§ Exercise brief: Transcribe the lines from the start of the data below through the line with "Click the Deleted", word for word and nothing more.

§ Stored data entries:
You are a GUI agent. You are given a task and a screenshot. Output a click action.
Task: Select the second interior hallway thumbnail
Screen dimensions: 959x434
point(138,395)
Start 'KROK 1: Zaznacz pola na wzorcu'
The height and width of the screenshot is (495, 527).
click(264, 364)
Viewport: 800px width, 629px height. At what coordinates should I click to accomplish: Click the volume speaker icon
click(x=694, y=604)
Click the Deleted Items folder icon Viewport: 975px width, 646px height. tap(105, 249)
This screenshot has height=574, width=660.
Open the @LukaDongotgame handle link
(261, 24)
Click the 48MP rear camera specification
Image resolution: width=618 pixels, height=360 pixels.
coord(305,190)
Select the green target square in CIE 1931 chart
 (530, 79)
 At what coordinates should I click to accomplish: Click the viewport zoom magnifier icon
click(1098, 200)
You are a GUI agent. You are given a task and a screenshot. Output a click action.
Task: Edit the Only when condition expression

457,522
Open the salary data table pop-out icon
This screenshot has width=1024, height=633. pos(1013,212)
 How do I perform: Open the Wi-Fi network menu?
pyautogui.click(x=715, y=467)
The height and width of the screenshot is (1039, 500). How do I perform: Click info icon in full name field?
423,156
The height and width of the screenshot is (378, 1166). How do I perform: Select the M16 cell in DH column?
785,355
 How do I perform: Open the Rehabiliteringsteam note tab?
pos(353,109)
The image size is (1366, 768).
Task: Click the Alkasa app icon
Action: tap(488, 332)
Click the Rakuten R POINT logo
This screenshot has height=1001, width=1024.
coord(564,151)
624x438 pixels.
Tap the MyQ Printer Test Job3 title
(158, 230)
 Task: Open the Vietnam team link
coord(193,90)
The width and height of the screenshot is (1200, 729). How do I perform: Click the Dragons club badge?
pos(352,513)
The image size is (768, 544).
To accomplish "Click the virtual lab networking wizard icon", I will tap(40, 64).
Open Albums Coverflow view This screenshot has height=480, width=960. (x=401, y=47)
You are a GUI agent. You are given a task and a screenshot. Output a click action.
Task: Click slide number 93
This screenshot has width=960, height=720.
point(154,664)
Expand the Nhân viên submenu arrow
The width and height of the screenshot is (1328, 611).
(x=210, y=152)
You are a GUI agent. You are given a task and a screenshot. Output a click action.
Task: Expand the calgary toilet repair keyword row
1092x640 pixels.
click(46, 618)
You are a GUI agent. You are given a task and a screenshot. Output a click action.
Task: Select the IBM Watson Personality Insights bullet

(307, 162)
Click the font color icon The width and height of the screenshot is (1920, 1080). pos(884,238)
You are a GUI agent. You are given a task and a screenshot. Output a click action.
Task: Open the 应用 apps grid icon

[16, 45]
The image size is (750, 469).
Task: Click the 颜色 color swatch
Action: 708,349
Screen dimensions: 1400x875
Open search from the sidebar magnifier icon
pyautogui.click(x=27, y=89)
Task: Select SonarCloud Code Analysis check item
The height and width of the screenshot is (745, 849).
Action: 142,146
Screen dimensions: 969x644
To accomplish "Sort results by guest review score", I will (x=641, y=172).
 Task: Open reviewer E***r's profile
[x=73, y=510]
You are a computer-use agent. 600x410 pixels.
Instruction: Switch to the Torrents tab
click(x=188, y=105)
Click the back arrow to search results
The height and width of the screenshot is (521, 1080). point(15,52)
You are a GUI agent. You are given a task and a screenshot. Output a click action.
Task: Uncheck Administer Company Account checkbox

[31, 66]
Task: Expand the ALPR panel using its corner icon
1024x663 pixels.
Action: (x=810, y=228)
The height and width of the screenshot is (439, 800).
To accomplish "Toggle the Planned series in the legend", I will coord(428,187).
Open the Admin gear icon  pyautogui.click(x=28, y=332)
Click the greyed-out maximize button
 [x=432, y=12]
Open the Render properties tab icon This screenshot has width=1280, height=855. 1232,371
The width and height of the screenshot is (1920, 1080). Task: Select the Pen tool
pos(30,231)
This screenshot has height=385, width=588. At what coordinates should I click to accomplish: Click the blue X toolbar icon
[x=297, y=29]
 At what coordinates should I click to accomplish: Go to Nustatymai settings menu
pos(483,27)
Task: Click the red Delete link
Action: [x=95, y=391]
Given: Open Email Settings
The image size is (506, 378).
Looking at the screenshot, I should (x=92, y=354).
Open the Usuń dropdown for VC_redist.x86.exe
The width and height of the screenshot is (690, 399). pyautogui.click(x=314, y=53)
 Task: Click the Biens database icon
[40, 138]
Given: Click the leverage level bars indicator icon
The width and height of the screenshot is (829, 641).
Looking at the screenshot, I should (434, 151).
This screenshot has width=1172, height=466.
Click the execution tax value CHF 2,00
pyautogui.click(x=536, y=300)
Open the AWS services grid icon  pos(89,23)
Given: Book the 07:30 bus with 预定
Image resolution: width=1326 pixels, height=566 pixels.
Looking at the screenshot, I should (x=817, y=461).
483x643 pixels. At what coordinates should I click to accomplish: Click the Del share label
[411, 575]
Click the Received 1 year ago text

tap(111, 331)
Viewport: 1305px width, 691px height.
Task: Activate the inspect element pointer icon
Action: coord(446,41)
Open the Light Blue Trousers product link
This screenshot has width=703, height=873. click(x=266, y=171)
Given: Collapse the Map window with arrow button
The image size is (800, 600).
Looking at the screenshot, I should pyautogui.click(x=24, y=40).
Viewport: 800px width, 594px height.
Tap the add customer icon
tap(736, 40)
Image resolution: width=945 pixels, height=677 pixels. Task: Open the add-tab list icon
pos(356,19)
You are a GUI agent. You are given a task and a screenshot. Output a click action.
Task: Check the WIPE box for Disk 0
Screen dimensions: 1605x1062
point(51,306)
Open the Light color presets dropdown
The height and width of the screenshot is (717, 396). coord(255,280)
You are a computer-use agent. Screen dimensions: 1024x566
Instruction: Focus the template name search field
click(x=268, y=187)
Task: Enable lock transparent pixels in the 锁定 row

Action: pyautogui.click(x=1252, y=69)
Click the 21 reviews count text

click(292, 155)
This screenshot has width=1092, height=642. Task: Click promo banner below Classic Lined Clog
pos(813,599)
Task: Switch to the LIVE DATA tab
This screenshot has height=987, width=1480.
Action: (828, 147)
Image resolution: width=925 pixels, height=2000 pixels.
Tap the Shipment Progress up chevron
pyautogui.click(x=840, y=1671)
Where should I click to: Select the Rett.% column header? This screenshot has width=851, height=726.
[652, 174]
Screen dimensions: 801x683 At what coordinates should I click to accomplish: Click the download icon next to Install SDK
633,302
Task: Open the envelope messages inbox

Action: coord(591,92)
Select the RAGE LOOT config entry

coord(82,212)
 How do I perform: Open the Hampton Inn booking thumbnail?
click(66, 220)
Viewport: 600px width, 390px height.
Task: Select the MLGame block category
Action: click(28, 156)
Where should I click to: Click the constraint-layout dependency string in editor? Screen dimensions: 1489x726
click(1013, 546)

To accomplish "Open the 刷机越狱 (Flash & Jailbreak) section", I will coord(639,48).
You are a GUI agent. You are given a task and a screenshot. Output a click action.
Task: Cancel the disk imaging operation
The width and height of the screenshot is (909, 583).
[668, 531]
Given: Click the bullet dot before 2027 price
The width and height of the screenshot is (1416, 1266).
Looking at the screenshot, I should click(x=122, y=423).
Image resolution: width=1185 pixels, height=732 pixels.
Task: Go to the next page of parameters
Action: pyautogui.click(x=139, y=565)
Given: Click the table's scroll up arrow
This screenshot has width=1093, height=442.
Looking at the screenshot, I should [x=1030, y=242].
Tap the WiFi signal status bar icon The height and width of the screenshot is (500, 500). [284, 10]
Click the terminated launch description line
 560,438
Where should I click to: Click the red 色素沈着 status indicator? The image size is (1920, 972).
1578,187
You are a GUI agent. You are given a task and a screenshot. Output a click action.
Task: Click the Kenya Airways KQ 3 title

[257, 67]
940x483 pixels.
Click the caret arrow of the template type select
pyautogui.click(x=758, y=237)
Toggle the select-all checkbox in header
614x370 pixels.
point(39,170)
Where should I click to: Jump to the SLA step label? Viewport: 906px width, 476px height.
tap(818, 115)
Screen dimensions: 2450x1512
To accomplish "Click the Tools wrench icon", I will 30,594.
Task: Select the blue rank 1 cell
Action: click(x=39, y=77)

§ Result for this exercise:
You are a GUI agent. You are given a task and a screenshot. Output a click action.
Task: Select the second interior hallway thumbnail
Screen dimensions: 959x434
point(138,395)
Start 'KROK 1: Zaznacz pola na wzorcu'
The height and width of the screenshot is (495, 527).
click(264, 364)
Viewport: 800px width, 629px height. At what coordinates should I click to accomplish: Click the volume speaker icon
click(x=694, y=604)
Click the Deleted Items folder icon Viewport: 975px width, 646px height. tap(105, 249)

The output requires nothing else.